• _TAREFA_: Atualize o trecho do texto sobre o filme A Sala dos Professores que vai de "Mas A Sala dos" até "de casa também.", substituindo "visibilidade" por "atenção".

• _TEXTO FORNECIDO_:

******************************

Na comparação com os outros quatro indicados ao Oscar de melhor filme internacional, A Sala dos Professores (Das Lehrerzimmer, 2023) pode ficar escondido diante da proeminência de Zona de Interesse, concorrente em outras quatro categorias, incluindo a principal e a de direção; da urgência do tema de Eu, Capitão, retrato da odisseia dos imigrantes africanos que tentam atravessar o Mediterrâneo em busca de uma vida melhor na Europa; do sucesso de público alcançado por A Sociedade da Neve, que em poucos dias se tornou um dos 10 títulos em língua não inglesa mais vistos na história da Netflix; e da fama de Wim Wenders, cineasta alemão que assina o belíssimo representante do Japão, Dias Perfeitos.
Mas A Sala dos Professores merece tanto ou mais visibilidade. Em cartaz no Espaço Bourbon Country e no GNC Moinhos, é um filme que deveria ser tema de aula — e de casa também.
Trata-se do candidato da Alemanha, país que vem apresentando uma invejável frequência no Oscar internacional. Nas últimas 22 edições (contando 2024), competiu 10 vezes e teve três longas-metragens premiados: Lugar Nenhum na África, de Caroline Link, em 2003; A Vida dos Outros, de Florian Henckel von Donnersmarck, em 2007; e Nada de Novo no Front, de Edward Berger, no ano passado. Os alemães também ganharam em 1980, com O Tambor, de Volker Schlöndorff.
Quem dirige e coassina o roteiro de A Sala dos Professores é Ilker Çatak, 40 anos, de ascendência turca. A exemplo do que fez o cineasta francês Laurent Cantet em Entre os Muros da Escola (2008), vencedor da Palma de Ouro no Festival de Cannes, o diretor alemão transforma um colégio em microcosmo da sociedade contemporânea, com suas tensões e suas doenças.

******************************

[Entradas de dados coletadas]
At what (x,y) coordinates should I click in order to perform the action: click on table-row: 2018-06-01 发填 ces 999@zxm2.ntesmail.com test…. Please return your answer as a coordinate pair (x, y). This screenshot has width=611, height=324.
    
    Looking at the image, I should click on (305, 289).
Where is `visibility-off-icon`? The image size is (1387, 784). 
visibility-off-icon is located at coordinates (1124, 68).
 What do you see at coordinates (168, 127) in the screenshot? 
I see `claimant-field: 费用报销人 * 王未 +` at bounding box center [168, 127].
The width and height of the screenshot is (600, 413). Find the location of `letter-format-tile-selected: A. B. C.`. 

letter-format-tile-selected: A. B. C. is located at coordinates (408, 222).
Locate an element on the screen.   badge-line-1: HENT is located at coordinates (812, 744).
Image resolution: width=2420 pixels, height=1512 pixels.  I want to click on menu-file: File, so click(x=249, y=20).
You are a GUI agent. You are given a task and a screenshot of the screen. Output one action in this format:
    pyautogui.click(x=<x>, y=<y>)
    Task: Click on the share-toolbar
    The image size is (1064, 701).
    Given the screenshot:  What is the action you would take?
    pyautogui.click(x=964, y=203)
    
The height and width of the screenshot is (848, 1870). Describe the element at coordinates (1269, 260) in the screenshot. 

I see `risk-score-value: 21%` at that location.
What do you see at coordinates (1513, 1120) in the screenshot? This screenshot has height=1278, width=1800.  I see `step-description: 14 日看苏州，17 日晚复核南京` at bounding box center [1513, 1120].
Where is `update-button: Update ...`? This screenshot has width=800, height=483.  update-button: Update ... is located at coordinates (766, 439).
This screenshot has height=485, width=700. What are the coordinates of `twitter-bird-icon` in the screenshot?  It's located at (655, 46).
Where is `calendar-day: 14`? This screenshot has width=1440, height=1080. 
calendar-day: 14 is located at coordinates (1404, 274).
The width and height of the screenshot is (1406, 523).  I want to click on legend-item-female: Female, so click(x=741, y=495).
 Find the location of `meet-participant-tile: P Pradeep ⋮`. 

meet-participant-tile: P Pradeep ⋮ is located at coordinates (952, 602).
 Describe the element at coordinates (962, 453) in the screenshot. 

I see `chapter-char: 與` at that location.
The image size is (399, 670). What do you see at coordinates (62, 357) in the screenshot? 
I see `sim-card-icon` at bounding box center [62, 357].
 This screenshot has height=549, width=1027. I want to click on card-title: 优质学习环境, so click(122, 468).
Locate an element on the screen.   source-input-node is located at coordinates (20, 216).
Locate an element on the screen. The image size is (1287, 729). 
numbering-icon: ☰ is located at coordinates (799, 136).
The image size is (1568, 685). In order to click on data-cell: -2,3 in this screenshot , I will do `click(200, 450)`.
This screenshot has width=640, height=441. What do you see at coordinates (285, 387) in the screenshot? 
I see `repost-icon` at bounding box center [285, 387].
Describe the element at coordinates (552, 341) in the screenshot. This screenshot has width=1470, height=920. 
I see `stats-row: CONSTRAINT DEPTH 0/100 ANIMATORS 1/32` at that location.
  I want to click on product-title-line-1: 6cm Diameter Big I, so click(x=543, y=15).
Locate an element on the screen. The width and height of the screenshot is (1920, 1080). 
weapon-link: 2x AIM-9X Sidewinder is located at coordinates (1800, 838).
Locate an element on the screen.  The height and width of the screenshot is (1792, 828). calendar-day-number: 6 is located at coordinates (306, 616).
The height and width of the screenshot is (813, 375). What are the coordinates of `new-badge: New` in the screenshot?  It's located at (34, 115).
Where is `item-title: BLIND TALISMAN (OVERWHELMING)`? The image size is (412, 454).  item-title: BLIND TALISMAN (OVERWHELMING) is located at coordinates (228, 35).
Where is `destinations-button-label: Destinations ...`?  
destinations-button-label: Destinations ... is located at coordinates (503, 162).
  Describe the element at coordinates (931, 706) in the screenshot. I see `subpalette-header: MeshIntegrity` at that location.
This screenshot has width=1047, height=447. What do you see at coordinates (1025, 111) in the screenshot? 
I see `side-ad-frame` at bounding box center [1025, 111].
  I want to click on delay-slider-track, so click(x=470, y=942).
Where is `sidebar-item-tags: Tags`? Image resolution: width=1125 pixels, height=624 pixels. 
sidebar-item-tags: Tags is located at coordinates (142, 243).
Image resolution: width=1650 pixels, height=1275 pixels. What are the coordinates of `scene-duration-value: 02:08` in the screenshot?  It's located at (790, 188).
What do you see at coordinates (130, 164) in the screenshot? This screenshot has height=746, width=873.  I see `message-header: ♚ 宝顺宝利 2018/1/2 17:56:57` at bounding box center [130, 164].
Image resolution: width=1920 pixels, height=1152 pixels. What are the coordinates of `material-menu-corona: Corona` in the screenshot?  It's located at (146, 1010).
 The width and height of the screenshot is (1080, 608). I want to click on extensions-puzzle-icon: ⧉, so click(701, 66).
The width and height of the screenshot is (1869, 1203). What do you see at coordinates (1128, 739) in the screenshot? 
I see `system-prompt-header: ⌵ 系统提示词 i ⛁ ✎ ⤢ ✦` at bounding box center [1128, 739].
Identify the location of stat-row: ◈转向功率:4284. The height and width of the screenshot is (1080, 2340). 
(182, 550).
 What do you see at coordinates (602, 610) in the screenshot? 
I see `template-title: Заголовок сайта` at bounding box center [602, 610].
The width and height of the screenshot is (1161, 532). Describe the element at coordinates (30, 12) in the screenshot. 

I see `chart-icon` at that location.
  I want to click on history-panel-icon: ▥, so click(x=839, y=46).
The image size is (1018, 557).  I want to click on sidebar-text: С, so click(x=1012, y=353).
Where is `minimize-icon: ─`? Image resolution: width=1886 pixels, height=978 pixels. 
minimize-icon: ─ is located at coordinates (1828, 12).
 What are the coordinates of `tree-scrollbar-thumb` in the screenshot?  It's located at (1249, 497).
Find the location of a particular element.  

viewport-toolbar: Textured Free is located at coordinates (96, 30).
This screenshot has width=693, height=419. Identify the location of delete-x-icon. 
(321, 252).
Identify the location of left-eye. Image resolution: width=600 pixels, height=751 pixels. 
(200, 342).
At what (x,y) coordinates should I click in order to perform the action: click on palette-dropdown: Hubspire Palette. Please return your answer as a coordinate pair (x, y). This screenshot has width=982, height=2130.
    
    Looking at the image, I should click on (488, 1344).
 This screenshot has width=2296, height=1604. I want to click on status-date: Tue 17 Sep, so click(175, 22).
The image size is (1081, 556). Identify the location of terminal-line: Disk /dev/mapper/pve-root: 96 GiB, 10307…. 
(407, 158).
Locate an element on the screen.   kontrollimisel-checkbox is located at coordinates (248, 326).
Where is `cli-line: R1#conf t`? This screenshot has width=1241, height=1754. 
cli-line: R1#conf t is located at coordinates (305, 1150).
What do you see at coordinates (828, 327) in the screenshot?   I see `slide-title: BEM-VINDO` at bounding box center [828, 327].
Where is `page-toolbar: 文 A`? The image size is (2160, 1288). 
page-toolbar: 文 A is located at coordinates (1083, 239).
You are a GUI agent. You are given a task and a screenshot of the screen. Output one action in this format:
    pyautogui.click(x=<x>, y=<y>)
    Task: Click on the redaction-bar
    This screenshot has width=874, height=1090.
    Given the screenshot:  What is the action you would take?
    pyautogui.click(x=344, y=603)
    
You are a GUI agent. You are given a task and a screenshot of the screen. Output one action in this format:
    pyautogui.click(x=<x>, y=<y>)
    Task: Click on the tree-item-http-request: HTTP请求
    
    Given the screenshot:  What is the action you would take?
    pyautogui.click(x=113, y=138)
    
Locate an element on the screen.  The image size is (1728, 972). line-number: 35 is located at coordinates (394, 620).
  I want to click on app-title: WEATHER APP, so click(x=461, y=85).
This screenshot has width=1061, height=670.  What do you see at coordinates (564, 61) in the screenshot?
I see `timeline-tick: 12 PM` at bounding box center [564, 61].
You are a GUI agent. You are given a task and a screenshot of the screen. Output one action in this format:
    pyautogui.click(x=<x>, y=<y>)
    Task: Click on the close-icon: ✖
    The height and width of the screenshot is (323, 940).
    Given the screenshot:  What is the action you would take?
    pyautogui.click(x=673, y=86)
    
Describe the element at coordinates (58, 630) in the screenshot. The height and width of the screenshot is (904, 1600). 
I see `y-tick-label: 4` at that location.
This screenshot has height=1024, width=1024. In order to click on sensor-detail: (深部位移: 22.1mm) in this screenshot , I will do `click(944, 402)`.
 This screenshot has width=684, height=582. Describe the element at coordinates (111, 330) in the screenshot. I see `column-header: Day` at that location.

******************************

• _RESPOSTA ABAIXO_:
Mas A Sala dos Professores merece tanto ou mais atenção. Em cartaz no Espaço Bourbon Country e no GNC Moinhos, é um filme que deveria ser tema de aula — e de casa também.